The maintenance will start at 08:00 +0100 and you will receive an email
when the maintenance will be over.

The cluster will be totally unavailable during this period, with no
access at all (not even to retrieve files).

If you submit a job in the meantime, be sure that the expected wall time
(duration) does not overlap with the start of the maintenance or your
job will be scheduled after the maintenance.

What should be done during this maintenance:

  1. hardware maintenance (batteries for RAID controllers)
  2. software OS, Slurm upgrade
  3. delete old partitions name (with -EL7 suffix name)

Thanks for your understanding.

Best regards,
the HPC team

Dear users,

the maintenance is now over!

What was done:

  • OS updated: to version CentOS7.9 2009
  • Slurm updated: to version 20.11.3
    • enabled interactive steps: [hpc:slurm [eResearch Doc] ](https://doc.eresearch.unige.ch
      /hpc/slurm#interactive_jobs)
    • new version of spart
    • removed legacy partition name (with -EL7).

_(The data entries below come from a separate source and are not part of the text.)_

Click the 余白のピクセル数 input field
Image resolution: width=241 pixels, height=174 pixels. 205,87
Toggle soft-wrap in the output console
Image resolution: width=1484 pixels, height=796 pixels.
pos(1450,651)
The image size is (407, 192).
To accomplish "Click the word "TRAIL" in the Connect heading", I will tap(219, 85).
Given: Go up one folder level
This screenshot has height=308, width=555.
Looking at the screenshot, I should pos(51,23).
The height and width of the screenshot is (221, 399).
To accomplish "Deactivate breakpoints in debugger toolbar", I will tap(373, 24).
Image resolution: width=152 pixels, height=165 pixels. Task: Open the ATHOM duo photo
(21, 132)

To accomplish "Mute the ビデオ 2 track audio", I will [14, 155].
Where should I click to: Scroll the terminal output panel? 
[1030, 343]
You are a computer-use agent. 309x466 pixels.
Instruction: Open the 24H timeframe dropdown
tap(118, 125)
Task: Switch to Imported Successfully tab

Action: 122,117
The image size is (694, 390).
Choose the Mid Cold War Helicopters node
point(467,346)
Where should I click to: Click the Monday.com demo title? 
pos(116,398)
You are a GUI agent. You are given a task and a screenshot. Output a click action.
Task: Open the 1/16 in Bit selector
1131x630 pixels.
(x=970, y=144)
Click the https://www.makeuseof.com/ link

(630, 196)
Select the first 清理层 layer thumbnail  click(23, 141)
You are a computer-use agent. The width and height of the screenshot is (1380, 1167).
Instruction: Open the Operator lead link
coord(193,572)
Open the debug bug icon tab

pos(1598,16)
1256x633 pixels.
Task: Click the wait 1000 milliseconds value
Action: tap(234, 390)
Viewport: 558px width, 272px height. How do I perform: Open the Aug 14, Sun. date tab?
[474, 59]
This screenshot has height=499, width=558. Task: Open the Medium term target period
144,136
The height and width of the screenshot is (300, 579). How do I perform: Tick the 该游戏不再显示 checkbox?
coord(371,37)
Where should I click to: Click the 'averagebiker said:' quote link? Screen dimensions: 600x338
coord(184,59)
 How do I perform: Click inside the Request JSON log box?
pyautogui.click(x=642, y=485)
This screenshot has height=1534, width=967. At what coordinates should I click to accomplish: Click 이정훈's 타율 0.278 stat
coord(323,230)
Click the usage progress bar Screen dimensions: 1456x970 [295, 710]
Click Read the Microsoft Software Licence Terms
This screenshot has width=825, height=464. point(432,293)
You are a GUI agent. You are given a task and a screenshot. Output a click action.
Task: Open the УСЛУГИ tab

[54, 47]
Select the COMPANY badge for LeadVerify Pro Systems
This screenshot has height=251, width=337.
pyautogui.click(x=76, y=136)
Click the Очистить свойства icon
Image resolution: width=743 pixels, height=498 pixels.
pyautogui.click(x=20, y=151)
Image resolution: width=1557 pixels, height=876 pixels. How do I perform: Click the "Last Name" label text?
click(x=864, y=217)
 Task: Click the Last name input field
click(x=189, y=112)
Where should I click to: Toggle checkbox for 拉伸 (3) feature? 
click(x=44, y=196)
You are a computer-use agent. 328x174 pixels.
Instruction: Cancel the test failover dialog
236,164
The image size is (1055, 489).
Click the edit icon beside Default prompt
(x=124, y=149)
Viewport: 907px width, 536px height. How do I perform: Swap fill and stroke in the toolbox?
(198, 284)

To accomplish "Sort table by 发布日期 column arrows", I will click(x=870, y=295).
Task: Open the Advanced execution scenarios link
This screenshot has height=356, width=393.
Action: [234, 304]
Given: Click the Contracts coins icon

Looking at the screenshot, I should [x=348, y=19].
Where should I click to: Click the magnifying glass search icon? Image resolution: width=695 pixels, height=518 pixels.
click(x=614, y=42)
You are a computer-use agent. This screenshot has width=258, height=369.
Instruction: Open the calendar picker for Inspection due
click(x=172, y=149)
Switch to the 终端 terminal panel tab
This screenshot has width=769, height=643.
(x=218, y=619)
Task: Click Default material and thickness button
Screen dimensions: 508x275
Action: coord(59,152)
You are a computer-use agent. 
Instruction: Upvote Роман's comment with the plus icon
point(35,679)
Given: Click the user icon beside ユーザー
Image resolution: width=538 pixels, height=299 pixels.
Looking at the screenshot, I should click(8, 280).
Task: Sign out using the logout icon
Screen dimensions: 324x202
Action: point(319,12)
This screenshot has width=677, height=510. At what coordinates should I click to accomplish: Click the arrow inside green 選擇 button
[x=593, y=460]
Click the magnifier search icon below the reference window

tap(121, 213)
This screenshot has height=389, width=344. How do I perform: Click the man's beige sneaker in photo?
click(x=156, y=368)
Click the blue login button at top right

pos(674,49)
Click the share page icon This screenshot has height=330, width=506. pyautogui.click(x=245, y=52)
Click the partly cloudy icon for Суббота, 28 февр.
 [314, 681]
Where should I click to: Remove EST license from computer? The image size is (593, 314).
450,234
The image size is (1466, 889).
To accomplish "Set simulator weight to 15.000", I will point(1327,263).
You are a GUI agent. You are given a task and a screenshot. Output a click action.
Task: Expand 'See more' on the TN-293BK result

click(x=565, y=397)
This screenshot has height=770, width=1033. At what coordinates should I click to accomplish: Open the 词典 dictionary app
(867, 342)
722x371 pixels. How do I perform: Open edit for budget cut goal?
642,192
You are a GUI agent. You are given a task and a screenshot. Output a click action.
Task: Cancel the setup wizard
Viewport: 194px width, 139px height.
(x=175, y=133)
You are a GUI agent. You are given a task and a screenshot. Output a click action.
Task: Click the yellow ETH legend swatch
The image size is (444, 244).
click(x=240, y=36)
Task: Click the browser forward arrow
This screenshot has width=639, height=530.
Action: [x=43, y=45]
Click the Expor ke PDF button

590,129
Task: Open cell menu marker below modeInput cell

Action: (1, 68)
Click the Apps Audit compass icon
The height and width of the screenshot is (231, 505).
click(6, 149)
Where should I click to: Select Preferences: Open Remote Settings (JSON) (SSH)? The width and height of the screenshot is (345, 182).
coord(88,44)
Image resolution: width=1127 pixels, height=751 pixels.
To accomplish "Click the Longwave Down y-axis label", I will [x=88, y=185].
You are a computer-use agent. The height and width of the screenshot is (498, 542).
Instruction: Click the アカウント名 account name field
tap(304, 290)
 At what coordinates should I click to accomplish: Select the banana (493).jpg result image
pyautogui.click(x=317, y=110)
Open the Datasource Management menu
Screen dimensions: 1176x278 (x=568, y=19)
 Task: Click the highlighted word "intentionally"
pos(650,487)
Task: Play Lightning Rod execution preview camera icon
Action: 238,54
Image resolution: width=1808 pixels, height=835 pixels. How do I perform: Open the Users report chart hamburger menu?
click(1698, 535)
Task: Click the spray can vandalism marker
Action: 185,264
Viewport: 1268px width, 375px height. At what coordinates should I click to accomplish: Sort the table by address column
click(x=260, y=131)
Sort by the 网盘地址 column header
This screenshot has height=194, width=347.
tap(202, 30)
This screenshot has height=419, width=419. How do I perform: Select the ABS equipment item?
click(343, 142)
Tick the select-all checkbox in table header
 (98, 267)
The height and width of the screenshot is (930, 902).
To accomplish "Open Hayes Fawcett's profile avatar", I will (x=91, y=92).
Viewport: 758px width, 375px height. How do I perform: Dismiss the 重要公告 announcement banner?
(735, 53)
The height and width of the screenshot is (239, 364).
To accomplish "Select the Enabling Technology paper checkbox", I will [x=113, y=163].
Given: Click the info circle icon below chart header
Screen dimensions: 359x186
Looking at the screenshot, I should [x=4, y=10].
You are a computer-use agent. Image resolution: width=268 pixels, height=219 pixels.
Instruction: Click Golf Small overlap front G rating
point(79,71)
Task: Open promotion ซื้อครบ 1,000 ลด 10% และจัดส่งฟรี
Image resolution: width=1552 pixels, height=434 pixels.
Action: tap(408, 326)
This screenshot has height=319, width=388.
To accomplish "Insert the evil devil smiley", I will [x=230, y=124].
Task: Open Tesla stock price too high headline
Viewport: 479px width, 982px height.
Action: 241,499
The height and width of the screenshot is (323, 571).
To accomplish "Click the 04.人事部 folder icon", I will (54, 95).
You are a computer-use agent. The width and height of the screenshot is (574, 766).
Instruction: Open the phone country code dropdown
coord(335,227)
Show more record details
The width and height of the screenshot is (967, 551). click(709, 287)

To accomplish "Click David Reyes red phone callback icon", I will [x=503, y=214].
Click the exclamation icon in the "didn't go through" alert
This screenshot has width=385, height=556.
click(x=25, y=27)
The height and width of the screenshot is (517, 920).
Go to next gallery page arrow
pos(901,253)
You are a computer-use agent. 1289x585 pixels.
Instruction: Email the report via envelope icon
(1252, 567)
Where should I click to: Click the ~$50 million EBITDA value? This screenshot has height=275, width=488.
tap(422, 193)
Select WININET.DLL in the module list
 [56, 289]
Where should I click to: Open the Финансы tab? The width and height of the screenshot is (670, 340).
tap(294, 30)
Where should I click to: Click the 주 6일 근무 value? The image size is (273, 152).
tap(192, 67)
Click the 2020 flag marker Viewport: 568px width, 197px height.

See details.
  • changed RAID batteries on two servers.
  • Put in production two new GPU servers.
  • Updated BIOS on two GPU servers that had issues.
  • Re installation of all the CPU and GPU nodes.
  • Migrated data, hopefully this should be transparent for you.
  • Many other fixes, cleanup etc, only because we like to do that:)

Enjoy the cluster and have a nice day.

HPC team,

Luca, Massimo, Rémy, Yann